The production is mostly acceptable. The town is set up well enough, the video and audio quality are perfectly adequate. The special effects are tremendously underwhelming, however, with the creature’s presentation being extremely dated for a mid-2010s film. Especially in contrast to the otherwise quite admissible facets of production.
The performances vary from somewhat mediocre to completely neutral; Nothing better is delivered and nothing worse either. I actually like Kevin Durand’s work where I’ve seen it, he was pleasant in Legion (2010) and in Lost (2004). However, his sheriff character in this film is terribly stale and empty. A broody lawman who speaks only in low, gravelly sentences that I’m unsure I would be able to understand without subtitles, in all honesty.
Which brings me to the most offensive component, and always the most important; The writing. The script for Dark Was the Night is exceedingly poor, swollen with clichés atop the already rampant horror sound cues and accompanying jumpscares. The dialogue is constantly cheap and old hat, completely unnatural in most cases and overrun with some of the most ham-fisted exposition I’ve encountered in cinema.
You could genuinely make a drinking game for shots of Kevin Durand looking sad and trying to keep himself together, and references to the fact that his son died in an accident. Every single character in the film acknowledges it, I believe, and I truly mean it when I say that the majority of this film is dedicated to the character of the sheriff grieving his lost child. At least two thirds of the runtime are in some way related to his gratuitously established grief, and while I’d rather have characters with character, I found it fucking annoying to be literally bombarded with reminders of his dead child in nearly every scene.

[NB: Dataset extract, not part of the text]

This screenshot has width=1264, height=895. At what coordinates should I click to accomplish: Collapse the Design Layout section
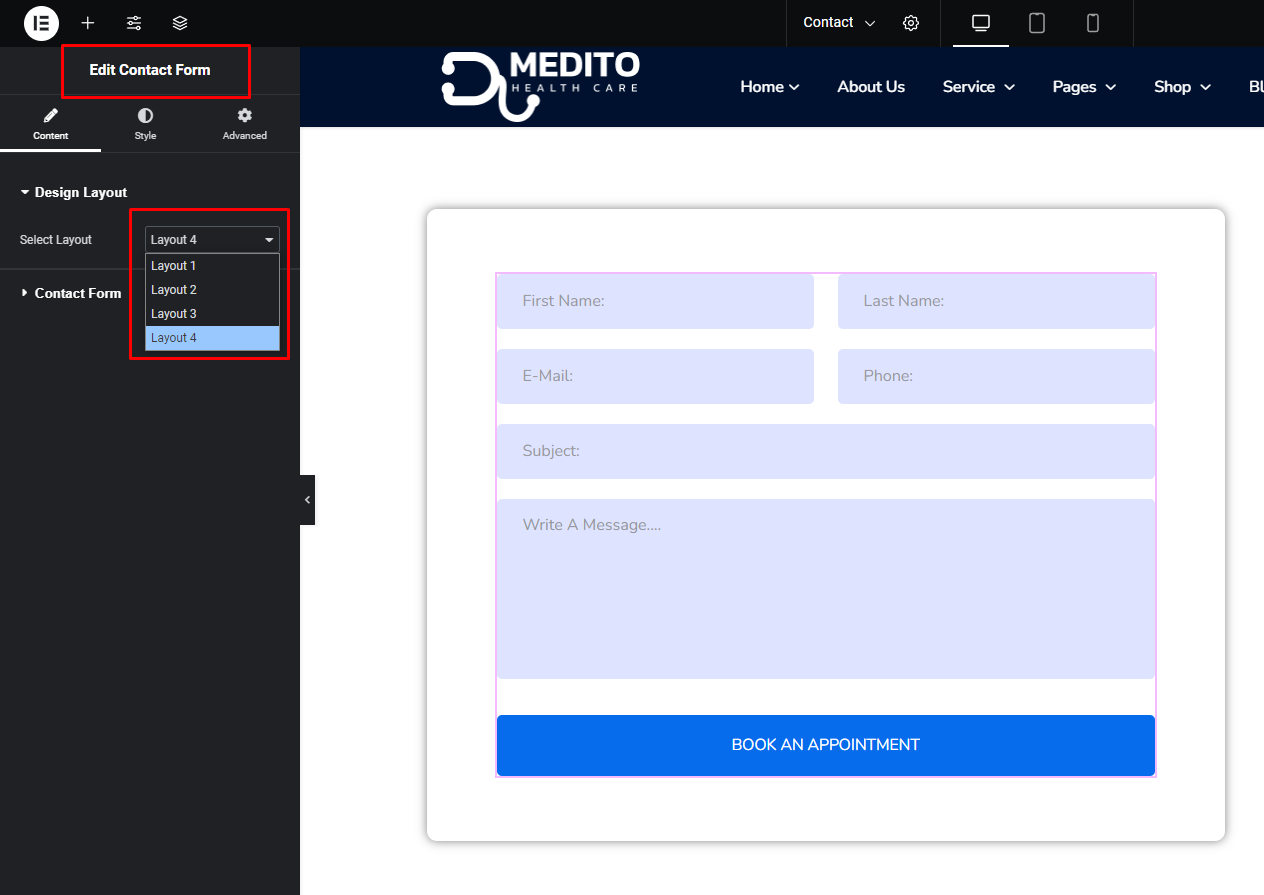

Beyond that, the film just falls short more often than not. Pacing is shabby, direction is shallow, characters are completely unrealistic caricatures and many performances are overacted, it’s just too low in quality in almost every respect. The film isn’t necessarily and wholly offensive, but I’d advise anyone remotely interested to steer clear. Your mood won’t be ruined, but your time will be wasted. Dark Was the Night serves best as a DVD never meant to leave its case, but instead to sit on your shelf just to keep it full.
But that’s just My Piece.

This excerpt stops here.